This is a Mini-Project for SC1015 (Introduction to Data Science and Artificial Intelligence) which focuses on a bankruptcy dataset obtained from kaggle, obtained from the Taiwan Economic Journal (1999–2009).
Lab Group: C126 Team 2
The video presentation can be found here.
The slides can be found here.
Since 2000, 745,566 Businesses have filed for Bankruptcy in the US. Bankruptcy can result in significant financial losses for entities, and being able to predict bankruptcy can help entities pinpoint their problems and cut their losses. However, the abundance of financial data can pose a challenge in determining which factors to prioritize when forecasting the likelihood of a company's bankruptcy
Therefore, we aim to answer the question of:
What is the optimum Machine Learning model to predict the likelihood of a company going Bankrupt and are there specific variables that can better determine Bankruptcy?

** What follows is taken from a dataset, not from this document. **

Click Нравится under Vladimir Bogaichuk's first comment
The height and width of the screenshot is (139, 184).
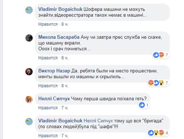click(48, 24)
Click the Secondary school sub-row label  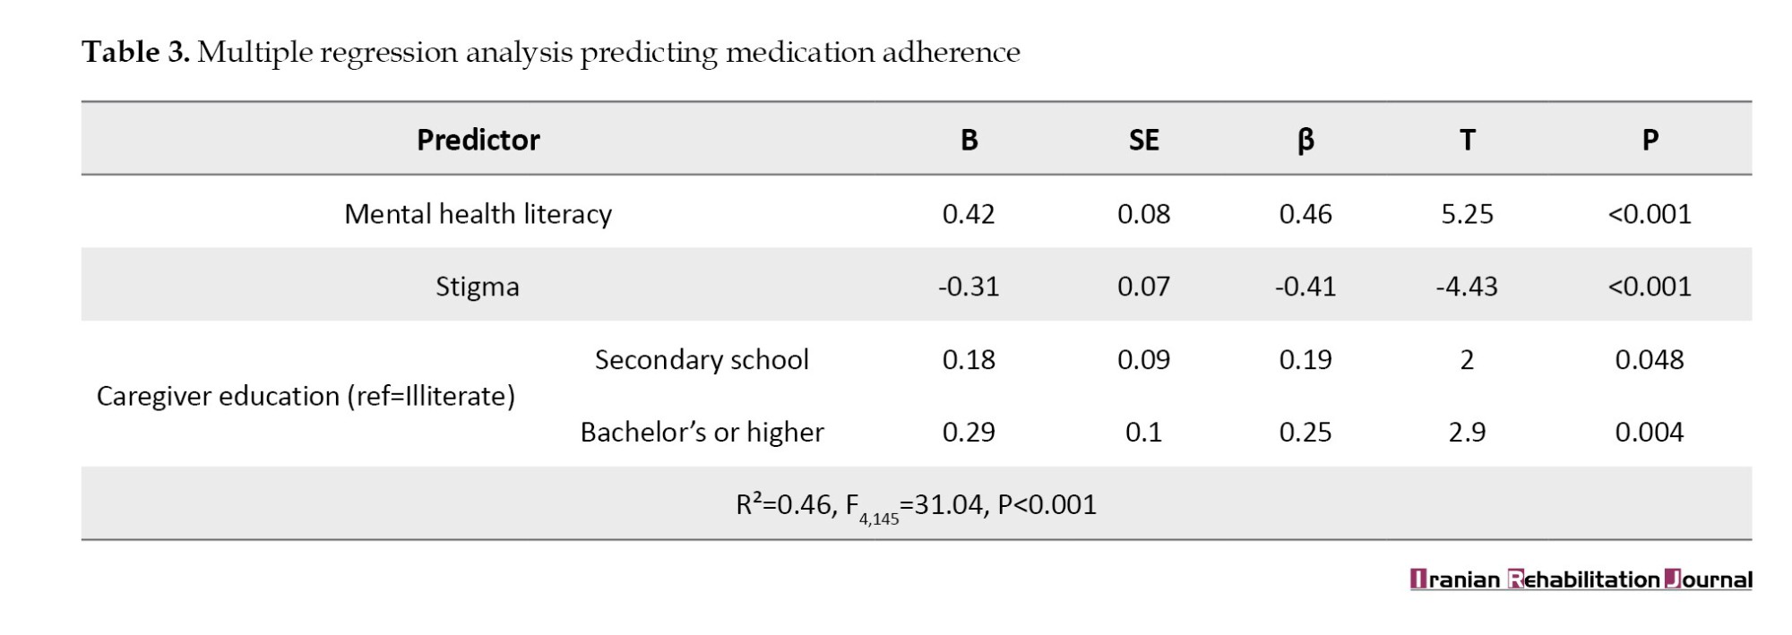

Detailed explanation of code can be found in each individual notebook.
In the data_visualisations.ipynb notebook, we performed the following to ensure our dataset is cleaned, and to better understand our dataset:
- Data Cleaning
- Analytic Visualisation
- Evaluating Outliers
We then concluded that it was necessary to upsample our dataset before using it to train our machine learning models as our dataset was highly imbalanced, and would have given us bias results.
We then performed upsampling of our data in data_upsampling.ipynb. In here, we generated the dataset upsampled_bankruptcy.csv to use for our machine learning models.
After cleaning, understanding and prepping our data, we then used 3 machine learning models to predict bankruptcy and compared the performance of the 3.
Models used:
-
Neural Network Model
-
Decision Tree Model
-
Support Vector Machines
For each type of machine learning model used, we trained 2 models, one with the full dataset (all 95 variables), and one with the top 10 variables. This is so as to ascertain whether it would be plausible to predict bankruptcy with just the top correlated variables, which would be more efficient than using 96 variables.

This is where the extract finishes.